Will Heaven

Must Colston fall?

Bristol’s struggle with the complicated legacy of a slaver

issue 22 July 2017

Edward Colston, mega-rich philanthropist around the year 1700, is the nearest thing Bristol has to a patron saint. The largest stained glass window in the cathedral there is dedicated to him. Go and do thou likewise, it commands.

There’s no doubt Bristol owes Colston. He funded almshouses and schools here; made countless donations to churches and charities, some of which work wonders to this day. And many signs of Victorian civic gratitude to him litter the place. There are half a dozen Colston roads and three Colston schools, for instance — including one which churns out more England rugby players than Eton creates prime ministers. Colston is — or was — so venerated that local schoolchildren are occasionally taken on field trips to see a clump of his hair and his nails, which are preserved like medieval relics at the Merchants’ Hall.
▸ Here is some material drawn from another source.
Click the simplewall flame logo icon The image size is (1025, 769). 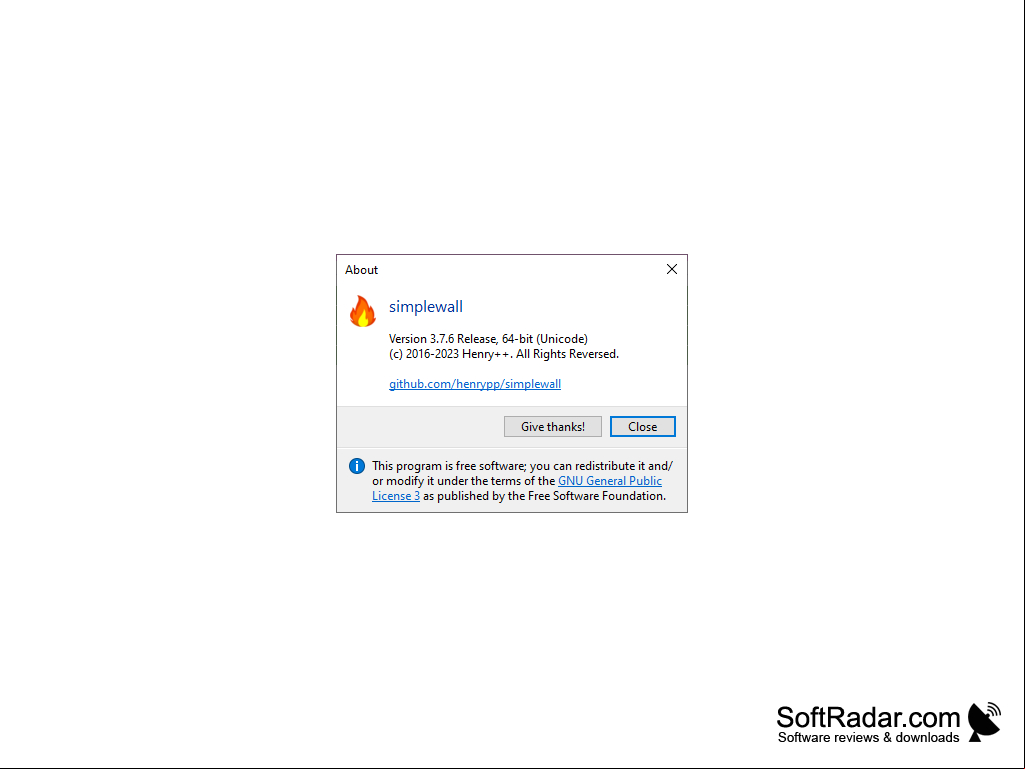pos(363,311)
Beside a brass statue of Colston — on Colston Avenue — is a plaque proclaiming him to be ‘one of the most virtuous and wise sons’ of the city.

But there’s now a great fuss being made about this paragon. When I last saw the statue, Colston’s hands and face had been splattered with whitewash. Students have been pacing about with banners, calling for it to be pulled down.
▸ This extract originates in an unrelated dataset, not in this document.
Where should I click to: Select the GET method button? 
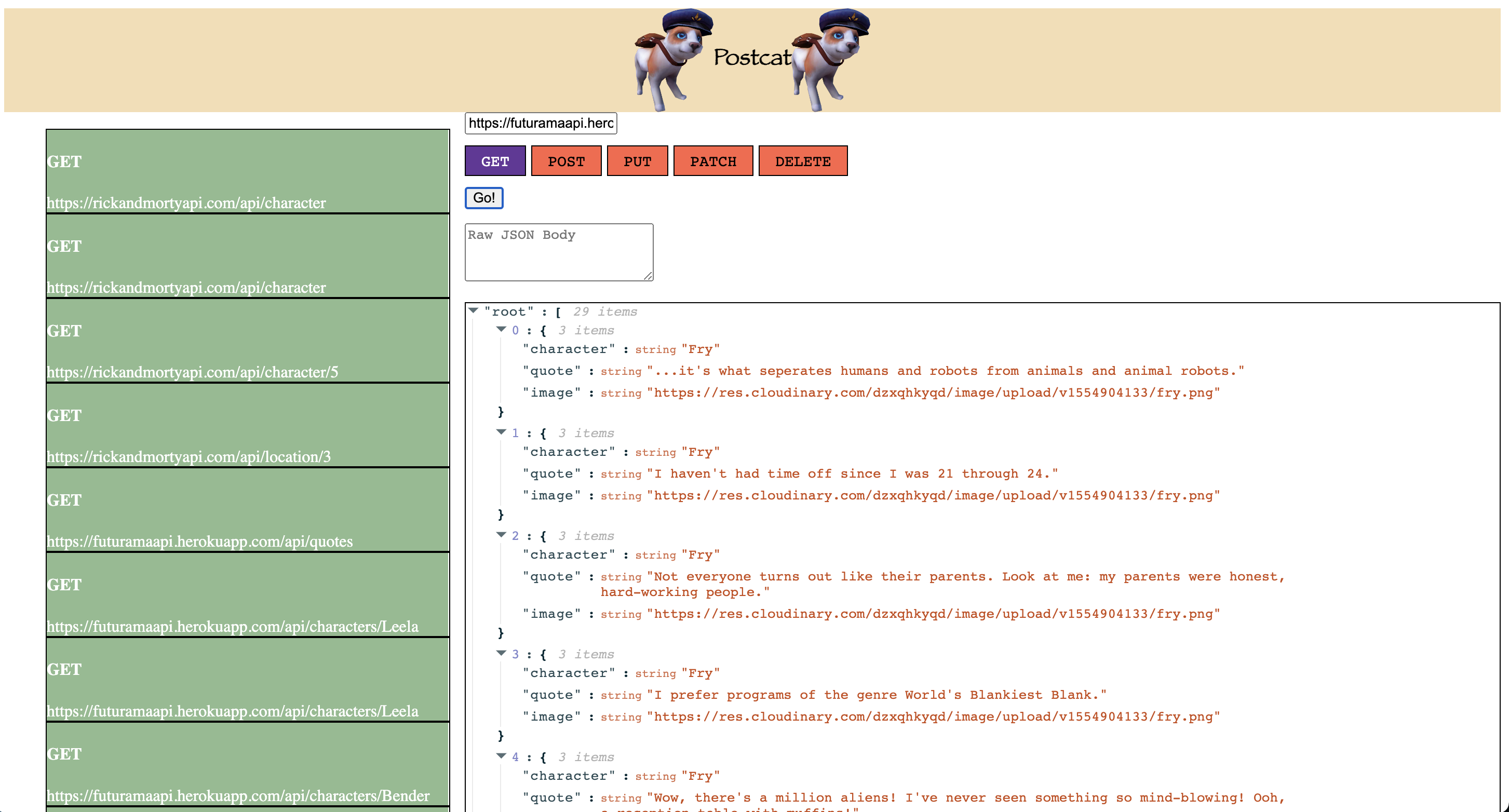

This is Bristol’s own version of the Rhodes Must Fall campaign, which clamoured for the removal of the statue of Cecil Rhodes from Oxford University’s Oriel College, on the grounds that he was racist. Rhodes Must Fall plagued Oxford for years; Rhodes quite rightly remains upright.

I went to Bristol recently, thinking that Colston probably shouldn’t fall, and that this story was just another example of juvenile activism. To my surprise, though, I’m now not quite sure that the protestors against Colston don’t have a point.